* [Work instruction] Everything from the line holding "alvin jackson (284, 1867)" through the last line of the listing needs to be repeated exactly, with no other lines.

* [Data for analysis]
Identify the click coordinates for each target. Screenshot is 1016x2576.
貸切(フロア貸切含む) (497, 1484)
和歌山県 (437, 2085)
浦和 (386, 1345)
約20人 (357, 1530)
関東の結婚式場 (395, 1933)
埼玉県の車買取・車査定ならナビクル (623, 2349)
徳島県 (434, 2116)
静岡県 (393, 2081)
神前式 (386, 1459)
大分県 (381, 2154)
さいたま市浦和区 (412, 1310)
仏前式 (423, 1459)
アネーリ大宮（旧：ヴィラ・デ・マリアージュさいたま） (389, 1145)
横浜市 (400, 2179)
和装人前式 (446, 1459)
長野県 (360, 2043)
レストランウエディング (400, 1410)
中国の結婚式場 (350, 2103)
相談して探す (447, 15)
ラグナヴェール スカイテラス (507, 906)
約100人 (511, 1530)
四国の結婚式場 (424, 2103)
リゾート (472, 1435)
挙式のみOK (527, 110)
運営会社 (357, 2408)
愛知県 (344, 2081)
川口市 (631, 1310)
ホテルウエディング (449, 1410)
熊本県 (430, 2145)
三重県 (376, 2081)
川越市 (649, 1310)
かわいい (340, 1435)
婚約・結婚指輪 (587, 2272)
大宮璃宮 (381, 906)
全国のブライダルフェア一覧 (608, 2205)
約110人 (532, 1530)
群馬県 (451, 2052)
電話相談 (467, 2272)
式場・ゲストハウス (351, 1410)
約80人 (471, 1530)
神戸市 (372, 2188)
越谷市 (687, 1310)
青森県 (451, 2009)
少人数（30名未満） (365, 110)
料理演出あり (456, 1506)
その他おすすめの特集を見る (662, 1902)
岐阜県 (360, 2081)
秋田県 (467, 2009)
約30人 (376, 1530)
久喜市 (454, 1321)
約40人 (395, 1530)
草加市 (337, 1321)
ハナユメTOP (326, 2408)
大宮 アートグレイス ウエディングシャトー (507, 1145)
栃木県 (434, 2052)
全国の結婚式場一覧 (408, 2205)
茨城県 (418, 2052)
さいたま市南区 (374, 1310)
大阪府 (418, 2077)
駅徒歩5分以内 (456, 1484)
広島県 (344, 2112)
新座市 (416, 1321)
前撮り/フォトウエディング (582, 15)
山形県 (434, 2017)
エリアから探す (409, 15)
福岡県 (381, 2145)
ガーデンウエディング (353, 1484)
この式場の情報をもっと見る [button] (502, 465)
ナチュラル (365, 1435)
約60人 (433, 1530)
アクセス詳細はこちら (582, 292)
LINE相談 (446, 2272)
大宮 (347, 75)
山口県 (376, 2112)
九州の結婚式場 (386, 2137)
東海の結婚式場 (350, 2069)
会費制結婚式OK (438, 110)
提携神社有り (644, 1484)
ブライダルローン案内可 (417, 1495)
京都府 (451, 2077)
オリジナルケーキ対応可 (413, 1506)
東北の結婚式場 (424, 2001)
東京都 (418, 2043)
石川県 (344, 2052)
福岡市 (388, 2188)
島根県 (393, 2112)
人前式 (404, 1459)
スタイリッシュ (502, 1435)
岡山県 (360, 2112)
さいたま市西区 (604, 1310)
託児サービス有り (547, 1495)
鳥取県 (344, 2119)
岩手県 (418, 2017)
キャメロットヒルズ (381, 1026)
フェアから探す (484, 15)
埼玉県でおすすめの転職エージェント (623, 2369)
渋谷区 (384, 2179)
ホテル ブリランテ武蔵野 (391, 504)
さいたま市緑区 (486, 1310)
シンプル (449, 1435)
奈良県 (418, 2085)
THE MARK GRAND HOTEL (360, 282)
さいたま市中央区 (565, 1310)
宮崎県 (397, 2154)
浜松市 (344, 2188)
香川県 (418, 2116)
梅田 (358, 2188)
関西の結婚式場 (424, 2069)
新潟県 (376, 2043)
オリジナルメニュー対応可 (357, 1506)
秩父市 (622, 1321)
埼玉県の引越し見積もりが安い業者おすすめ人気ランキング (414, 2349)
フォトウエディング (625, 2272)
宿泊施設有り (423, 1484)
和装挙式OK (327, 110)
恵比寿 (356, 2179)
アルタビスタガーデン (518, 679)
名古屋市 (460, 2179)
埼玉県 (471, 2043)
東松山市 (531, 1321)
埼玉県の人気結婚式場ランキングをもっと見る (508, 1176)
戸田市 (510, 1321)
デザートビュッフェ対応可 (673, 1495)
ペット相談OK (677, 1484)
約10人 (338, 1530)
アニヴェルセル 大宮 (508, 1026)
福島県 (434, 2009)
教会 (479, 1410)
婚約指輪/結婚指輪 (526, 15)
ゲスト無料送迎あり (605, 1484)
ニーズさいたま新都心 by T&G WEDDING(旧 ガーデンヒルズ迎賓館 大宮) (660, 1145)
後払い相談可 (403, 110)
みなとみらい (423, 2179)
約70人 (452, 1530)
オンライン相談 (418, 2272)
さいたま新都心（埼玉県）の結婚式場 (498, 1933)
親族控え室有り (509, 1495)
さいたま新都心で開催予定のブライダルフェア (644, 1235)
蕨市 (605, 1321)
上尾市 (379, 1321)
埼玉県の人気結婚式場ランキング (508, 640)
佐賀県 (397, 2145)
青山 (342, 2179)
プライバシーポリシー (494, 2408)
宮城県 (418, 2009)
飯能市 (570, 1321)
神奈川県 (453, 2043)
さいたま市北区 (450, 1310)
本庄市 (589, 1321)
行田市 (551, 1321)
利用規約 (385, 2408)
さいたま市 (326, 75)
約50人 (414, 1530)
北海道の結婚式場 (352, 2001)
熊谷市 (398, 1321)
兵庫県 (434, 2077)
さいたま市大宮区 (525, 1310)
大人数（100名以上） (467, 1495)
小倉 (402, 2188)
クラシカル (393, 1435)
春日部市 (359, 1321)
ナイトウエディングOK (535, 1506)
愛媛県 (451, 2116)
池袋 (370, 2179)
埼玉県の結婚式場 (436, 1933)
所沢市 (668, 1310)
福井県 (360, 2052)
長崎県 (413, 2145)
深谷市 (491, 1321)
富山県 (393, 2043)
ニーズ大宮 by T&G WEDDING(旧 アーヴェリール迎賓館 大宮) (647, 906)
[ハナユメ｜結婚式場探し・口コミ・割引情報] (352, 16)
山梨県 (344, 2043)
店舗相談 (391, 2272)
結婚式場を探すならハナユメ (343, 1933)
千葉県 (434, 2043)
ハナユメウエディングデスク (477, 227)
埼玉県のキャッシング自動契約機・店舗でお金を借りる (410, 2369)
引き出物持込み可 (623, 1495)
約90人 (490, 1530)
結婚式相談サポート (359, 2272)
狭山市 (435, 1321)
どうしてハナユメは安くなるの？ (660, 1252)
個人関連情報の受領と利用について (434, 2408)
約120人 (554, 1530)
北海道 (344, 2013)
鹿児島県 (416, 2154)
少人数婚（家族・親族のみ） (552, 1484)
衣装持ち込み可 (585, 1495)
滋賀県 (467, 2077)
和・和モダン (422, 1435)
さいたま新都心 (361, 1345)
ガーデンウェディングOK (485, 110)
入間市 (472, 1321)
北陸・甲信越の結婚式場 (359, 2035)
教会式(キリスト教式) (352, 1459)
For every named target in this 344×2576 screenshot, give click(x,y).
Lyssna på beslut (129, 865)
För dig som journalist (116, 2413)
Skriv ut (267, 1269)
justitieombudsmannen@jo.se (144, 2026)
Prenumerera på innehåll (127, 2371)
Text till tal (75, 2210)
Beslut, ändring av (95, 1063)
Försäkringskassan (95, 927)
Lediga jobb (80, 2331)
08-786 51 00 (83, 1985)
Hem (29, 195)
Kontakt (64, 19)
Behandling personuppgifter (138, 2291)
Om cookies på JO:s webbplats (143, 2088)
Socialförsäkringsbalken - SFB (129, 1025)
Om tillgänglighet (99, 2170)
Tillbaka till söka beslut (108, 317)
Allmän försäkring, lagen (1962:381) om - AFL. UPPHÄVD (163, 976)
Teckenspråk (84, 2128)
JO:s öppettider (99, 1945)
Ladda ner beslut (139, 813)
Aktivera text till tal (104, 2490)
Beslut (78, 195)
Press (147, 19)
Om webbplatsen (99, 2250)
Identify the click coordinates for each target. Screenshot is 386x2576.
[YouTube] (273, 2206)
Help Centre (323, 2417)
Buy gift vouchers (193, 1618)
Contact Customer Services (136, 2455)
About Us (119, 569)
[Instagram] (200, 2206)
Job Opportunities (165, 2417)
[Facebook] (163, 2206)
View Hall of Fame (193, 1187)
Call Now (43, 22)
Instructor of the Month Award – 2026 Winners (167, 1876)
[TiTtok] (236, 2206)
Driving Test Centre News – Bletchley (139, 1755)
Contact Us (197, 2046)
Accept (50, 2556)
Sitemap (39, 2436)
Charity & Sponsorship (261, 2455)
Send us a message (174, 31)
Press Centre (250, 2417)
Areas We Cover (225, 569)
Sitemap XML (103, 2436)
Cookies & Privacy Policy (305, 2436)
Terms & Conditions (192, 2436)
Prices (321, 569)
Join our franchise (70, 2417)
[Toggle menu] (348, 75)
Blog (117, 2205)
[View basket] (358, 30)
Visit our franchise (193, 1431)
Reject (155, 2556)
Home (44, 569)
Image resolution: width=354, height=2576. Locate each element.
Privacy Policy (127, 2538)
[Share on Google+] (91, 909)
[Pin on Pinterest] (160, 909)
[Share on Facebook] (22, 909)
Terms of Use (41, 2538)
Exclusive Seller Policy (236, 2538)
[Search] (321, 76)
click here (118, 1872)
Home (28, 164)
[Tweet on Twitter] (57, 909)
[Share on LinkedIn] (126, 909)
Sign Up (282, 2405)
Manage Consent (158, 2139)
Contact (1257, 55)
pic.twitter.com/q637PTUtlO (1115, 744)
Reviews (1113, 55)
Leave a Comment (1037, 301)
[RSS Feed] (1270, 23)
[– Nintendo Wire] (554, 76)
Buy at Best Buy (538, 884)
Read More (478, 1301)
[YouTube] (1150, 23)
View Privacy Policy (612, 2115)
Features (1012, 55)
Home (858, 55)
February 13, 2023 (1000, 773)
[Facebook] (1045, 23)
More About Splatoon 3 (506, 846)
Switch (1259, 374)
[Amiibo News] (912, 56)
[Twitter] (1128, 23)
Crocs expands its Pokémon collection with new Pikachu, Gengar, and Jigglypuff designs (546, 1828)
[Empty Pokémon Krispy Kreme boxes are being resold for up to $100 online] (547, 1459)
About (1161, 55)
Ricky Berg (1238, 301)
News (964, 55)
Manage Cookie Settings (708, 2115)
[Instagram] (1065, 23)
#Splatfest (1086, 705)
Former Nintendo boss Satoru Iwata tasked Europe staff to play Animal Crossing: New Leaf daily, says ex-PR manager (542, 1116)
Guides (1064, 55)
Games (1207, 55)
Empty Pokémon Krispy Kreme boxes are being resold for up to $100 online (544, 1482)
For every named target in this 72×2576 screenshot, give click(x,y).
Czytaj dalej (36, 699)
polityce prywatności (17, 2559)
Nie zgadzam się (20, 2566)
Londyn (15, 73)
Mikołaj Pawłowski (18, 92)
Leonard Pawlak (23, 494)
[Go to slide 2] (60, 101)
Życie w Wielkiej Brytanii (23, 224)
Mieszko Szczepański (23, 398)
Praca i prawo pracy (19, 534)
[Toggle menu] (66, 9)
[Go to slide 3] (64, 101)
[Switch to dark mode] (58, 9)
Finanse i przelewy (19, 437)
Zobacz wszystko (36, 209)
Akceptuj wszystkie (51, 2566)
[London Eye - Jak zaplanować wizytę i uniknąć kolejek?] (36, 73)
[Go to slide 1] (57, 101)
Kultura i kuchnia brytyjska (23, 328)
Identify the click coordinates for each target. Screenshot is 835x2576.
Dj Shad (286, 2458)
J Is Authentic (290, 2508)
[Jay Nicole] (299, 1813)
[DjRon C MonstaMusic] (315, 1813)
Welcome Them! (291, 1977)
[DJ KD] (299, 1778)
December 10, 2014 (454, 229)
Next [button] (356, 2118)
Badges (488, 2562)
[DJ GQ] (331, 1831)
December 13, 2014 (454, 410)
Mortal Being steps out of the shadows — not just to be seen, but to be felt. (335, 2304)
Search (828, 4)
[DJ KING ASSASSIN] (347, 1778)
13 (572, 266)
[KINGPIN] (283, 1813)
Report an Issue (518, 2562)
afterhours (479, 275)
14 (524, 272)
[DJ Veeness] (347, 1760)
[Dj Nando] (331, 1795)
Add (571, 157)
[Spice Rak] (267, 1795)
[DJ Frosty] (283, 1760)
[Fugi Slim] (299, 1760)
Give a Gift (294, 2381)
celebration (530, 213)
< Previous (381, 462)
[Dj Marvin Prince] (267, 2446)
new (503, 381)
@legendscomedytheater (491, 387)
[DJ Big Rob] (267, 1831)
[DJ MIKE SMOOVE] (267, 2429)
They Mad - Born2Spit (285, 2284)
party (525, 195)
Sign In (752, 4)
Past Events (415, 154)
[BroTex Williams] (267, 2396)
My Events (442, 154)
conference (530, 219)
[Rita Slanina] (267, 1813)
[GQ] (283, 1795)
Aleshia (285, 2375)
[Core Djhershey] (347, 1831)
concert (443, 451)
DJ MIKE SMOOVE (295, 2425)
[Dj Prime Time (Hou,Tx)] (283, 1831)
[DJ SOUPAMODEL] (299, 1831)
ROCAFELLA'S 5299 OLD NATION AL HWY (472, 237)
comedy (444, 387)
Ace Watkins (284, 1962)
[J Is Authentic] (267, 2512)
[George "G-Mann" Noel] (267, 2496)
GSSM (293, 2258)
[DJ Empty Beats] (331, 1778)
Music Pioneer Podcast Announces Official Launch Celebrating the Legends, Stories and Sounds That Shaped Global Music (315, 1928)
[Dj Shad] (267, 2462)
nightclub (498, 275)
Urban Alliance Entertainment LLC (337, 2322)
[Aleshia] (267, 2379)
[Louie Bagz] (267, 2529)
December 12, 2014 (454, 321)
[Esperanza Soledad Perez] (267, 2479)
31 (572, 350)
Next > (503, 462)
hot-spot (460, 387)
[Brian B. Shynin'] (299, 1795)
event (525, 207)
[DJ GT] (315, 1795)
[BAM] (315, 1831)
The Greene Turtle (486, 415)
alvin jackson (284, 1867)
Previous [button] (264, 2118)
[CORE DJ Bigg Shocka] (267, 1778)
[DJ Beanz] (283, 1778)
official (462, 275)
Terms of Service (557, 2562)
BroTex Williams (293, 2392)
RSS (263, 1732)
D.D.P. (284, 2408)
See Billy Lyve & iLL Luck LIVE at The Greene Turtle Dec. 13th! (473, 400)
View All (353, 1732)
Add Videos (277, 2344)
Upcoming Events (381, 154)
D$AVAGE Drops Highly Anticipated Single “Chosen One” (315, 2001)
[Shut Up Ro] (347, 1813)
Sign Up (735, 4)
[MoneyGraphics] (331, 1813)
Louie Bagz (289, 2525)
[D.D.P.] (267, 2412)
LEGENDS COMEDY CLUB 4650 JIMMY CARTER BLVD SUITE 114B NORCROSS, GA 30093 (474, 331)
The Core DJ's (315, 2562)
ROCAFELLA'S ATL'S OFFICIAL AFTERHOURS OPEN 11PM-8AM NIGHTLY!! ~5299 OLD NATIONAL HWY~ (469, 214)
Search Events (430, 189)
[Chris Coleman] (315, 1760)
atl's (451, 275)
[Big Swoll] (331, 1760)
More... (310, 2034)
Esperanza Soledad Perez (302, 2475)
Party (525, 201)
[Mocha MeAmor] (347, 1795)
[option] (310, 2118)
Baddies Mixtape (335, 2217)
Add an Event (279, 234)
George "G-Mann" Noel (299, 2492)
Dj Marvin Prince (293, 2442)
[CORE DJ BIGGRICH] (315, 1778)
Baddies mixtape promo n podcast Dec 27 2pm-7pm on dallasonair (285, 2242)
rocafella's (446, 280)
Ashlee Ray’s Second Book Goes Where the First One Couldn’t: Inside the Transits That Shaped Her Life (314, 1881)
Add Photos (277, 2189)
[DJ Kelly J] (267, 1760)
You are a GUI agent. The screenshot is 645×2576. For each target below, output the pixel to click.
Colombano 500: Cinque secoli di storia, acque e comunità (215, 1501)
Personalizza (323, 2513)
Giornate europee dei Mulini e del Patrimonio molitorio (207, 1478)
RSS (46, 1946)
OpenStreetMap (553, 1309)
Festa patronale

* [Answer box]
alvin jackson (284, 1867)
Previous [button] (264, 2118)
[CORE DJ Bigg Shocka] (267, 1778)
[DJ Beanz] (283, 1778)
official (462, 275)
Terms of Service (557, 2562)
BroTex Williams (293, 2392)
RSS (263, 1732)
D.D.P. (284, 2408)
See Billy Lyve & iLL Luck LIVE at The Greene Turtle Dec. 13th! (473, 400)
View All (353, 1732)
Add Videos (277, 2344)
Upcoming Events (381, 154)
D$AVAGE Drops Highly Anticipated Single “Chosen One” (315, 2001)
[Shut Up Ro] (347, 1813)
Sign Up (735, 4)
[MoneyGraphics] (331, 1813)
Louie Bagz (289, 2525)
[D.D.P.] (267, 2412)
LEGENDS COMEDY CLUB 4650 JIMMY CARTER BLVD SUITE 114B NORCROSS, GA 30093 (474, 331)
The Core DJ's (315, 2562)
ROCAFELLA'S ATL'S OFFICIAL AFTERHOURS OPEN 11PM-8AM NIGHTLY!! ~5299 OLD NATIONAL HWY~ (469, 214)
Search Events (430, 189)
[Chris Coleman] (315, 1760)
atl's (451, 275)
[Big Swoll] (331, 1760)
More... (310, 2034)
Esperanza Soledad Perez (302, 2475)
Party (525, 201)
[Mocha MeAmor] (347, 1795)
[option] (310, 2118)
Baddies Mixtape (335, 2217)
Add an Event (279, 234)
George "G-Mann" Noel (299, 2492)
Dj Marvin Prince (293, 2442)
[CORE DJ BIGGRICH] (315, 1778)
Baddies mixtape promo n podcast Dec 27 2pm-7pm on dallasonair (285, 2242)
rocafella's (446, 280)
Ashlee Ray’s Second Book Goes Where the First One Couldn’t: Inside the Transits That Shaped Her Life (314, 1881)
Add Photos (277, 2189)
[DJ Kelly J] (267, 1760)
You are a GUI agent. The screenshot is 645×2576. For each target below, output the pixel to click.
Colombano 500: Cinque secoli di storia, acque e comunità (215, 1501)
Personalizza (323, 2513)
Giornate europee dei Mulini e del Patrimonio molitorio (207, 1478)
RSS (46, 1946)
OpenStreetMap (553, 1309)
Festa patronale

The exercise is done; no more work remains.